The Great Northfield Minnesota Raid (1972)




Director:  Philip Kaufman.

Starring:  Cliff Robertson (Cole Younger), Robert Duvall (Jesse James), Luke Askew (Jim Younger), R. G. Armstrong (Clell Miller), Dana Elcar (Allen), Donald Moffat (Manning), John Pearce (Frank James), Matt Clark (Bob Younger), Wayne Sutherlin (Charley Pitts), Robert H. Harris (Wilcox).

Story of the ill-fated 1876 bank robbery that nearly devastated the James and Younger gangs.
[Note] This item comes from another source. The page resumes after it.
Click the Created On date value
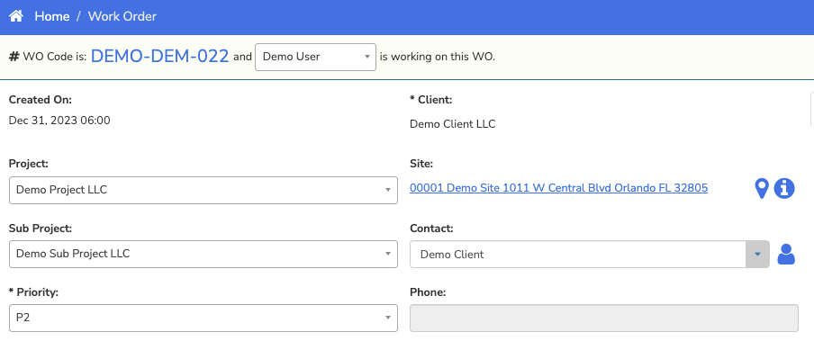This screenshot has height=341, width=814. [x=59, y=121]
Just an o.k. picture.  They take a lot of liberties with the facts.  Of course, they repeat the myth that Jesse James (Robert Duvall) is jus a good ol' Robin Hood and not a psychopathic killer.  How come, if Americans are so satisfied with the class structure here, that they just love this old myth of he James brothers as Robin Hoods. 

They have the James-Younger gang stopping at a cat house for some good ol' recreation with the pros. 

It appears that the gang was just a little too overconfident about their chances of success in Northfield.  They rode into town breaking into three groups, three went into the bank, two stayed outside and three down the street.  One look at this display of force and the towns people thought "bank robbery".  The town had time to mobilize because the bank teller bravely refused to cooperate with the robbery. 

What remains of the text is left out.